Dans ces trois cas, je suis imposteur. Mais je suis imposteur par rapport à quoi?
L’établissement d’un standard du goût selon Hume
David Hume, philosophe empiriste, observe que, la plupart du temps, un débat entre deux individus peut se régler en expliquant les termes employés. Autrement dit, il y aurait toujours une manière de s’entendre sur les termes, les jugements de goût n’étant pour lui pas exclus de cela. Sa réflexion, dans « Of The Standard of Taste », entend donc trouver cette règle, ce standard, pour discriminer un jugement d’un autre.
It is natural for us to seek a Standard of Taste; a rule, by which the various sentiments of men may be reconciled; at least, a decision, afforded, confirming one sentiment, and condemning another (Hume 1987, par. 6)
Hume cherche à voir comment distinguer parmi les gens celui qui aura le goût assez perfectionné pour être le juge du goût. Il propose quatre étapes pour atteindre ce statut de juge.
- La « délicatesse » de l’imagination et du goût (par. 14) – c’est-à-dire être capable de distinguer, au sein d’un seul produit (ou une seule œuvre), l’ensemble de ses parties, de ses composantes;
- La pratique, l’expérience (par. 18);
- L’établissement de comparaisons (par. 20);
- être capable de se soustraire aux préjugés (par. 21) – il appartient au « bon sens » du juge de voir l’influence positive ou négative de ceux-ci.
Dans cette optique, Hume voit le goût comme un principe universel, ce que je critique – de la même manière dont je critique la possible « pureté » des émotions.
Thus, though the principles of taste be universal, and nearly, if not entirely the same in all men; yet few are qualified to give judgment on any work of art, or establish their own sentiment as the standard of beauty (Hume 1987).
Mais si cette méthode est celle de perfectionnement du goût, cela implique qu’il y aurait des goûts « meilleurs » que d’autres, qu’il y aurait des manières de voir dans le monde des gens dont le goût est plus raffiné que d’autres. Je ne peux être plus en désaccord que cela (et mon goût pour les jeux vidéo et le hip-hop peuvent servir d’exemple).
Le perfectionnement du goût d’un universitaire
Qu’en est-il du goût d’un universitaire? En faisant un travail académique, il est impossible de ne parler que des objets d’art; le cinéma, par exemple, implique un dispositif, une (ou des) institution(s), une pluralité d’expériences, etc. Quelle position devrait-on prendre pour tenter de réfléchir aux expériences cinématographiques? Le goût s’enseigne-t-il? Doit-on se placer nécessairement dans la position de celui qui a le « meilleur » goût?
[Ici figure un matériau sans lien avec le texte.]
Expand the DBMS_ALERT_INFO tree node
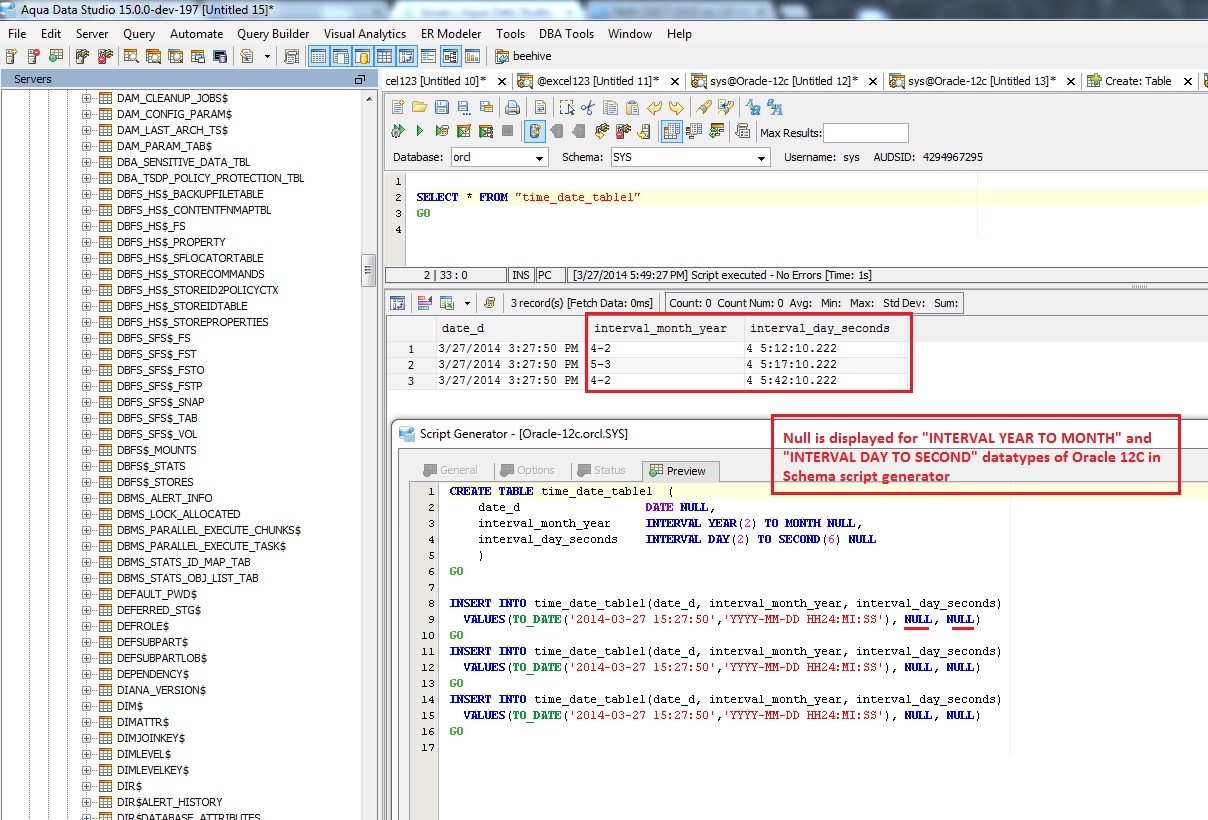The width and height of the screenshot is (1208, 820). tap(87, 498)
On peut répondre provisoirement que c’est vers la diversité des expériences qu’il faudrait tendre : rendre justice à la fois à celui qui connaît le cinéma et celui qui ne le connaît pas.
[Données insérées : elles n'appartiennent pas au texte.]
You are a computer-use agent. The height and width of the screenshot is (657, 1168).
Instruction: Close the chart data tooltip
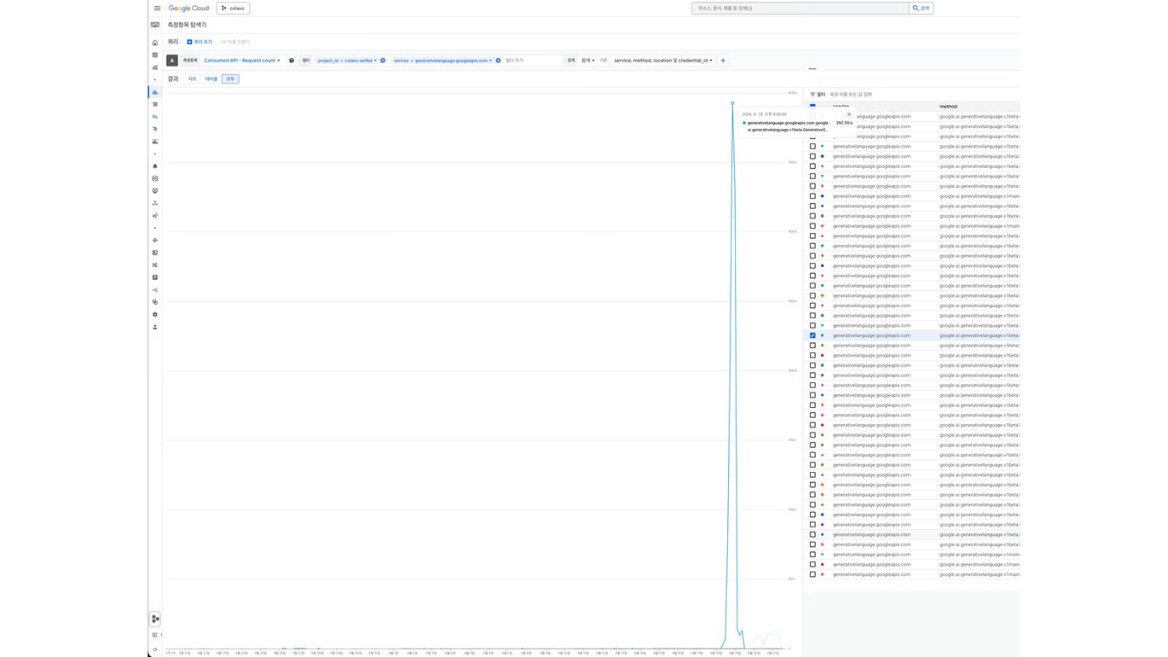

Je me pose comme imposteur vis-à-vis de mes collègues car je n’ai probablement pas vu autant de films que la plupart d’entre eux. Mais le fait de voir plus de films me placerait-il dans une meilleure position qu’avant? Si l’objectif est de réfléchir avec la plus grande diversité possible d’expériences en tête, on doit pouvoir voir quelle position permet de se placer le mieux à la place de l’autre. Celui qui a vu tous les films est-il mieux placé pour être à la place de celui qui en a vu peu que l’inverse? Autrement dit, réfléchir à l’expérience d’un film dans la position d’un cinéphile est-elle nécessairement la meilleure position?
Je doute de plus en plus de cette idée. Oui, on peut réfléchir à davantage de possibilités quand on a expérimenté plusieurs films. Mais le regard n’est-il pas quelque chose de construit (suivant les réflexions des Visual Studies, qui m’intéressent à prime abord)? Autrement dit, au lieu de s’ouvrir à une pluralité d’expériences, mon regard se « conditionne »-t-il à un certain mode de représentation – cinéphilique, par exemple – plutôt que de se placer dans une position avantageuse?
Voilà ce à quoi je réfléchis ces temps-ci.